**Entries provided:**
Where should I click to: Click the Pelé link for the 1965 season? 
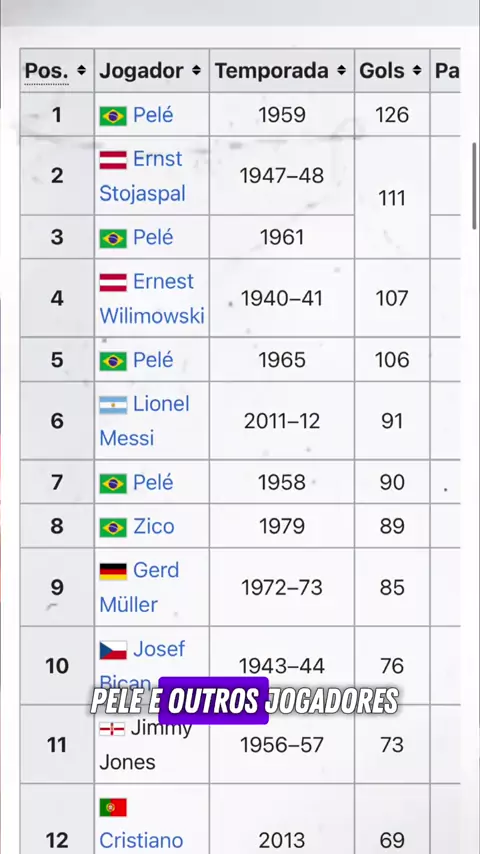[x=153, y=360]
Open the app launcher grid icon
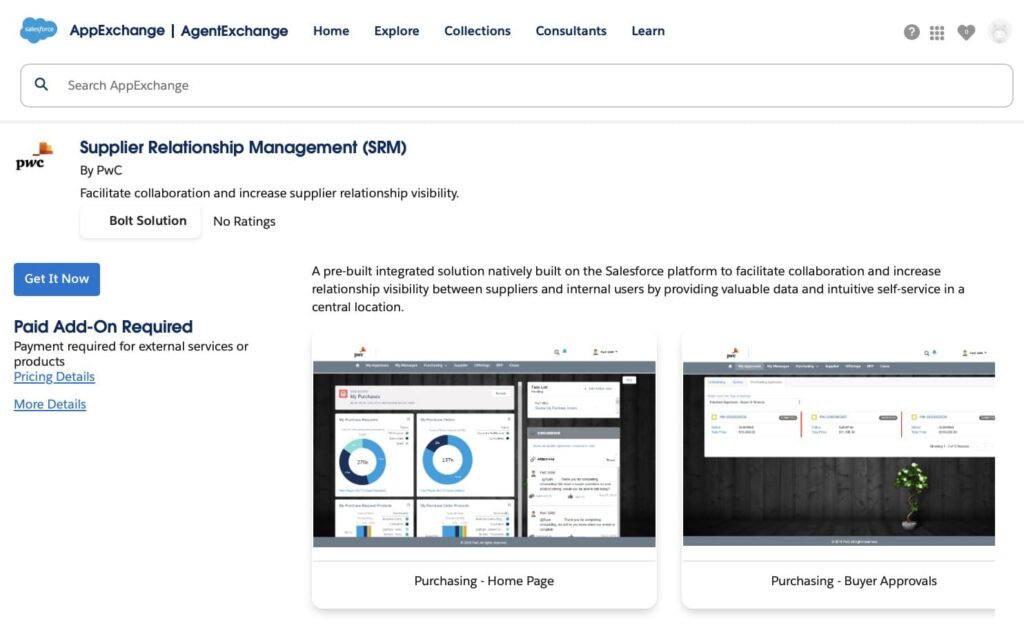 937,31
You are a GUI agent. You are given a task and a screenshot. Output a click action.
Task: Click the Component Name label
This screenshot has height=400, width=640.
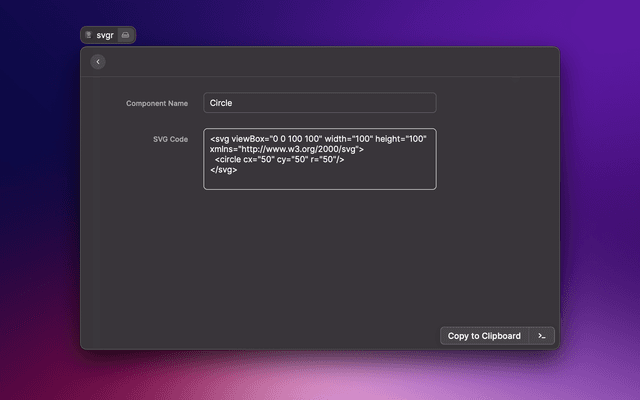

**Work task:** From the line containing "Open the app launcher grid icon" to the last line of the records, inclusive, output the lines exactly as written and nothing else; leave out the pictures.

**Expected answer:**
Open the app launcher grid icon
 937,31
You are a GUI agent. You are given a task and a screenshot. Output a click action.
Task: Click the Component Name label
This screenshot has height=400, width=640.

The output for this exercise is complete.